## Begin Given text

Best EPs of 2014

by 5:4

It’s that time once again, so as the year starts to sputters to its close, here’s my annual round-up of the best encounters i’ve had with 2014’s crop of new releases, beginning with the top 10 EPs.

10 | Deaf Center – Recount

Feel the solemnity; Norwegian duo Erik Skodvin and Otto Totland’s latest missive comes drenched in autumnal melancholy, an aimless piano picking its way through the penumbral space that is ‘Follow Still’ while the ground shifts beneath. Ominous sounds lurk at the periphery, dispelled in second track ‘Oblivion’, a beautiful essay in the darker forms of ecstasy. [Boomkat]

9 | Monolake – X I E

Having toyed with both ambient- and beat-based materials in the last few years, Robert Henke’s new release (his first in two years) brings them together. Bookend tracks ‘Xor’ and ‘Ethernet’ are pretty delicious slivers of hectic electronica, held together by a cluster of clanging rhythmic loops, but it’s central track ‘Inwards’ that, despite being the shortest on the EP, goes deeper, a timely reminder of just how fresh ambient music can sound in Henke’s hands. [Hard Wax | Boomkat]

8 | Dwntwn – Dwntwn

Whereas dance-oriented music has been the focus on their previous EPs (The Red Room and Cowboys, both released in 2012), Dwntwn have placed much greater emphasis on song on the five tracks of this self-titled EP. ‘Til Tomorrow’ tops off its exquisite melodic writing with a gradual shift from delicacy to full-on impassioned outburst, while ‘Heroine’ folds the mildest of country touches into a heart-felt ballad packing considerable pain beneath its grace. [iTunes]

7 | Squarepusher – Music For Robots

“In this project the main question I’ve tried to answer is ‘can these robots play music that is emotionally engaging?’” The fact that much of this EP sounds essentially identical to Tom Jenkinson’s recent work, plus the ‘uncanny valley’ effect that such razor-sharp accuracy engenders (redolent of Zappa’s synclavier work) perhaps renders his question moot. Yet working with a trio of Japanese robot musicians has clearly unleashed a distinctive burst of imagination; ‘Dissolver’—a fiery quasi-extemporised workout—is arguably the finest demonstration of this unique collaboration, but ‘World Three’, involving the unlikely presence of a pipe organ, brings an oft-absent pensivity to Squarepusher’s output. [Bleep]

6 | Monty Adkins – Residual Forms

Monty Adkins’ work continues to plough increasingly deep furrows into material at the meeting point of ambient and experimental electronics. The results are uniformly beautiful, and this short piece is no exception, slow shifting chords and clouds matched by episodes of more blistered music, positioned with Adkins’ typically unerring skill so as to draw out a potent sense of inner drama. [Crónica – free download]

5 | Darren McClure – The World Is Made Of Words

Born in Northern Ireland, today based in Japan, Darren McClure’s latest release is a gorgeous and impressively focused slab of electronics. The work’s drones seem immovable yet malleable, McClure often pushing and shaping them in such a way so as to obscure both their pitch and timbral qualities; a delicate garnishing of almost-identifiable noises on the surface keeps the music and one’s listening experience sharp. [Yugen – free download]

4 | Duologue – Memex EP

2014 has been a good year for British group Duologue, and this EP (reviewed back in June) pointed the way towards what was to come later. A canny knack for playing with and rethinking conventional elements of pop and rock are a major part of what makes their music so successful; song structures go off on side tangents, harmony is lightly crumpled and kinked, while Tim Digby-Bell’s unique vocals blend vulnerable purity with subtle hints of contention. Third track ‘Traps’ is easily one of my favourite songs of the year. [iTunes]

3 | Markus Reuter – Sultry Kiss Down Under (Crimson ProjeKCt Tour 2014)

## End Given text
## Begin Material shown

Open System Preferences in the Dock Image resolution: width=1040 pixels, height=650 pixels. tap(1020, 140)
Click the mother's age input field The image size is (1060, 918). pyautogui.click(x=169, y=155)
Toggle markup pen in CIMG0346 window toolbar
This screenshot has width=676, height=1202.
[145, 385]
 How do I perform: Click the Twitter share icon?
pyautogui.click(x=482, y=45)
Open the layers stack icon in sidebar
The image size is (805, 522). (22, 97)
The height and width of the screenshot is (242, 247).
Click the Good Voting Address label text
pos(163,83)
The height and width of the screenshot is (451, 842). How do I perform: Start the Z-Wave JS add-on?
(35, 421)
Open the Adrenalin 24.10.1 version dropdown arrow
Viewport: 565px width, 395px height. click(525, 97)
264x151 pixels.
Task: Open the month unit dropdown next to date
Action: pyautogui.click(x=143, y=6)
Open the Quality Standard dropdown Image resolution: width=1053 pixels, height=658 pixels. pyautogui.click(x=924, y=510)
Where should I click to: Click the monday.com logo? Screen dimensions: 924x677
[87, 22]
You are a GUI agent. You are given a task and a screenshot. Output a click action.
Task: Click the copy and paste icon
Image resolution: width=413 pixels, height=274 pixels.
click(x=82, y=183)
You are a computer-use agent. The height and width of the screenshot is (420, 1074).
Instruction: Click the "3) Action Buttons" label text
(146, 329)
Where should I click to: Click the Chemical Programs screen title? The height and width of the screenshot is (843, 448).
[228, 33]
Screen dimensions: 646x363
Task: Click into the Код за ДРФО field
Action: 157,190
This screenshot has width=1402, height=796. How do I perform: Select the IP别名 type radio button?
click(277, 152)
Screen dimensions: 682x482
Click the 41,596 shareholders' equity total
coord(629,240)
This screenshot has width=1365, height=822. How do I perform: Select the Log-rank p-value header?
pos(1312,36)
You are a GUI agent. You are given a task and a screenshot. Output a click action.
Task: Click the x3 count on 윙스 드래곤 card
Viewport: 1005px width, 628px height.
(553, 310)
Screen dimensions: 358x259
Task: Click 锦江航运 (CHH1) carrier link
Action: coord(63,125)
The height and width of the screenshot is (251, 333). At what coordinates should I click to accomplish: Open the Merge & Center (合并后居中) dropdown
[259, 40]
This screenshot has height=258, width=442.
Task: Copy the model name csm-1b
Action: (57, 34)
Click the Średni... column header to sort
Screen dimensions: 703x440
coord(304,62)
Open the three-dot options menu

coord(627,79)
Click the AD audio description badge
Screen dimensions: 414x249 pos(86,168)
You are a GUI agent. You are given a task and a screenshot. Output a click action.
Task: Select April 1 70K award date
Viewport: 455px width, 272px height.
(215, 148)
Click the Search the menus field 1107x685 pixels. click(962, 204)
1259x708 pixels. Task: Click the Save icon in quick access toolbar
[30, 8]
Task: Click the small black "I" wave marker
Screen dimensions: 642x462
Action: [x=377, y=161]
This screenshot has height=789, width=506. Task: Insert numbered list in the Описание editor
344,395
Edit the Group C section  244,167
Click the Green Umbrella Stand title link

## End Material shown

* [Challenges]:
a) In the EP round-up, which track on the Monolake release is the shortest on that EP?
b) Rewrite everything in the EP round-up from "4 | Duologue" down to "ProjeKCt Tour 2014)", renaming "Duologue" to "Monologue".
c) Translate this sentence from the EP round-up into Spanish: "Third track ‘Traps’ is easily one of my favourite songs of the year."

* [Solved problems]:
a) ‘Inwards’

b)
4 | Monologue – Memex EP

2014 has been a good year for British group Monologue, and this EP (reviewed back in June) pointed the way towards what was to come later. A canny knack for playing with and rethinking conventional elements of pop and rock are a major part of what makes their music so successful; song structures go off on side tangents, harmony is lightly crumpled and kinked, while Tim Digby-Bell’s unique vocals blend vulnerable purity with subtle hints of contention. Third track ‘Traps’ is easily one of my favourite songs of the year. [iTunes]

3 | Markus Reuter – Sultry Kiss Down Under (Crimson ProjeKCt Tour 2014)

c) La tercera pista, ‘Traps’, es fácilmente una de mis canciones favoritas del año.